As Daddy was far more straight-laced than Mummy, I don’t know how he reacted when he first discovered my mother’s penchant for dusting the picture rails nude. He joined the qualities of being Jewish and being Scottish together — a formidable combination. A sombre, emotionally reserved man, he was measured, entirely moderate in every respect. He would always say, ‘Miriam, behave yourself.’ Of course, I haven’t, alas. He was a man who found it difficult to express joy, whereas my mother was a forthrightly joyous person. She was also tempestuous, unmeasured and immoderate in almost every aspect of her personality — and her habits.
They both agreed, however, that I must be educated. They encouraged my reading and studying from an early age. I liked Enid Blyton’s Sunny Stories and Miss Blyton’s oeuvre in general; I didn’t have an elevated literary world. I joined a library; in those days, local councils put money into libraries and the Oxford City Library was magnificent. I used to get through about six books a week. I loved stories set in girls’ schools; I think I read nearly all fifty-seven of the Chalet School series: The Exploits of the Chalet Girls, The Chalet School Triplets, Excitements at the Chalet School, A Genius at the Chalet School, etc. etc. etc., by Elinor Brent-Dyer. I especially enjoyed the ‘Dimsie’ books by Dorita Fairlie Bruce, or The Girls of St Bride’s, That Boarding School Girl, and The Best Bat in the School, etc., in her long-running St Brides and Maudsley series featuring Nancy Caird.
Daddy was not artistic; he went to the theatre only because Mummy insisted. He thought films and theatre were unnecessary, slightly absurd. He was tone-deaf, a legacy he passed to me which I could have done without. He didn’t notice pictures, or other works of art. When he was in his nineties, living with me in London, I commissioned Anne Christie to paint his portrait. He didn’t like the finished picture — ‘I look so small,’ he complained. It hangs behind me as I type — I love it. Daddy did enjoy the radio, and listened every night when he came home from surgery. It’s That Man Again was a great favourite and, later, when television was permitted to enter the house,[3] Dad’s Army. He never told jokes but he was a terrible tease. I hated being teased, and he never stopped.
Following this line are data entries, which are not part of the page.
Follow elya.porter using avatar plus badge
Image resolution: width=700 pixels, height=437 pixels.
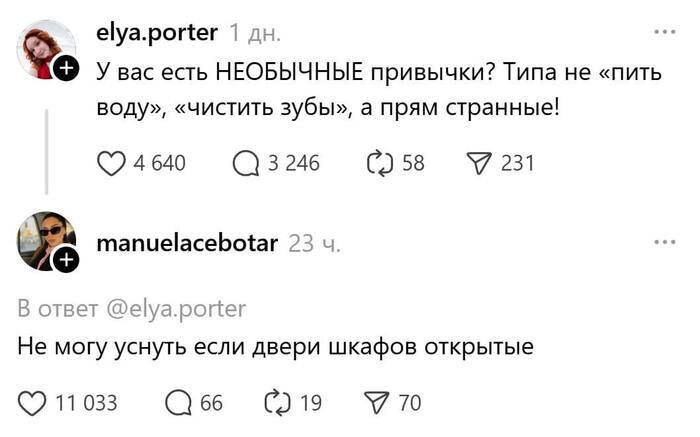[x=67, y=70]
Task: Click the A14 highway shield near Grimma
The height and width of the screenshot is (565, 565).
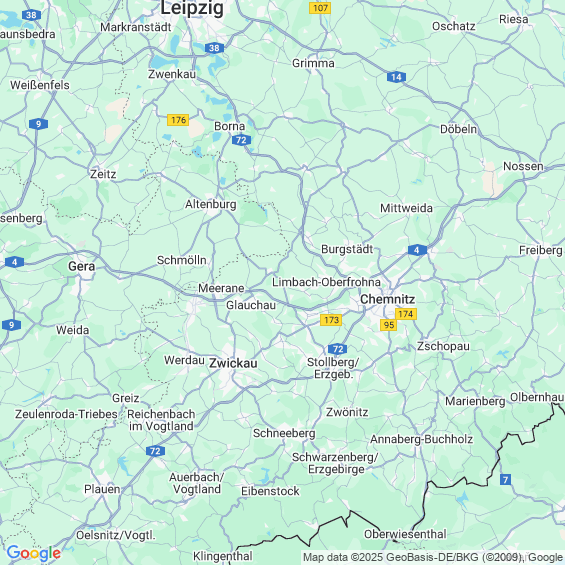Action: point(396,77)

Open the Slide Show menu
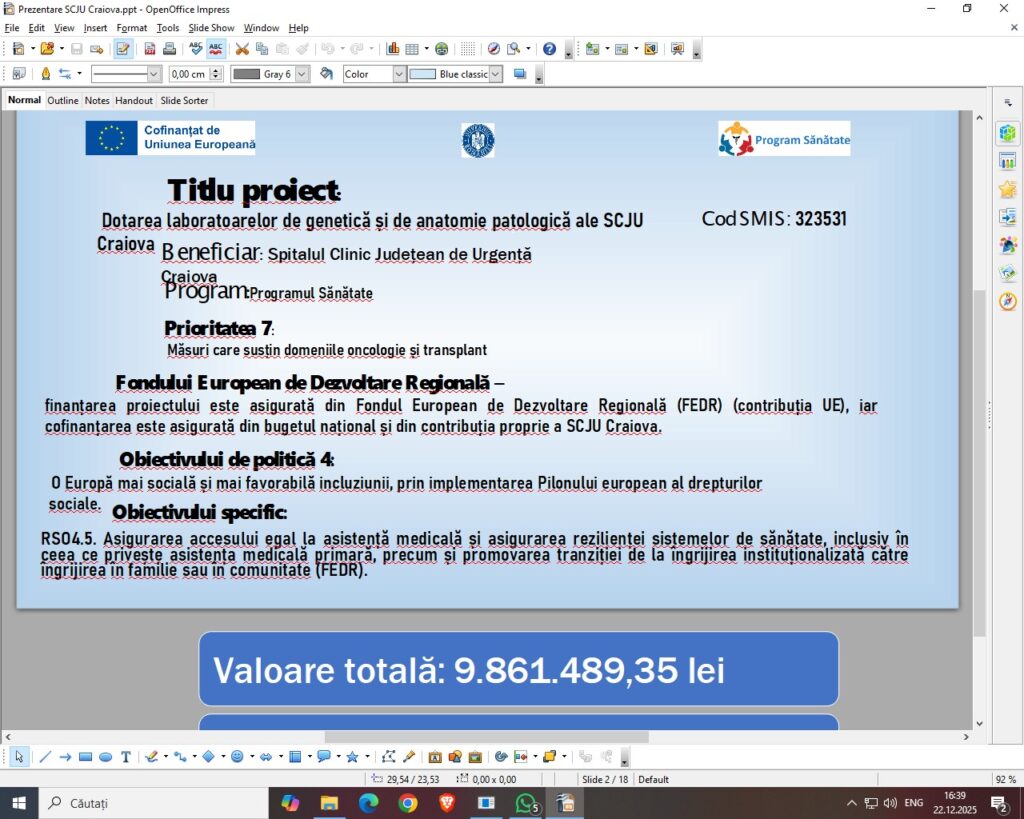(x=211, y=28)
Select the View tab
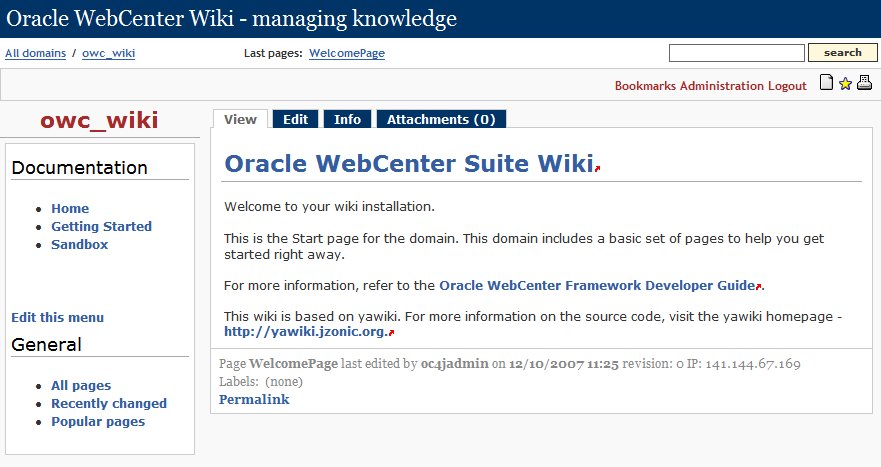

Mummy appreciated literature, but she especially loved going to the ballet and the theatre. She insisted that she and my father continued to go to the theatre in Oxford every week as they had done in London, and they had permanent seats at the New Theatre Oxford (now the Apollo).
3
We didn’t have a television for a long time: my parents felt it would distract me from study and so deprived themselves and me.